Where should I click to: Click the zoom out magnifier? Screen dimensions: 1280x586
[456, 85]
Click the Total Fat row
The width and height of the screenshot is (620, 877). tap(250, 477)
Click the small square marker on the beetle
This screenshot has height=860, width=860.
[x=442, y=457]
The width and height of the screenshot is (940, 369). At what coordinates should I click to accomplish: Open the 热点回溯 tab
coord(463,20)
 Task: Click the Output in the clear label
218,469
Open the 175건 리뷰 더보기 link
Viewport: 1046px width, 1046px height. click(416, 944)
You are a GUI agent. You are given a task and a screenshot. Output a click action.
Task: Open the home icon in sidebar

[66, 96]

EXERCISE AIM: From the first line to the last, return the data exactly.

SOLUTION FOR THIS TASK:
Where should I click to: Click the zoom out magnifier? Screen dimensions: 1280x586
[456, 85]
Click the Total Fat row
The width and height of the screenshot is (620, 877). tap(250, 477)
Click the small square marker on the beetle
This screenshot has height=860, width=860.
[x=442, y=457]
The width and height of the screenshot is (940, 369). At what coordinates should I click to accomplish: Open the 热点回溯 tab
coord(463,20)
 Task: Click the Output in the clear label
218,469
Open the 175건 리뷰 더보기 link
Viewport: 1046px width, 1046px height. click(416, 944)
You are a GUI agent. You are given a task and a screenshot. Output a click action.
Task: Open the home icon in sidebar

[66, 96]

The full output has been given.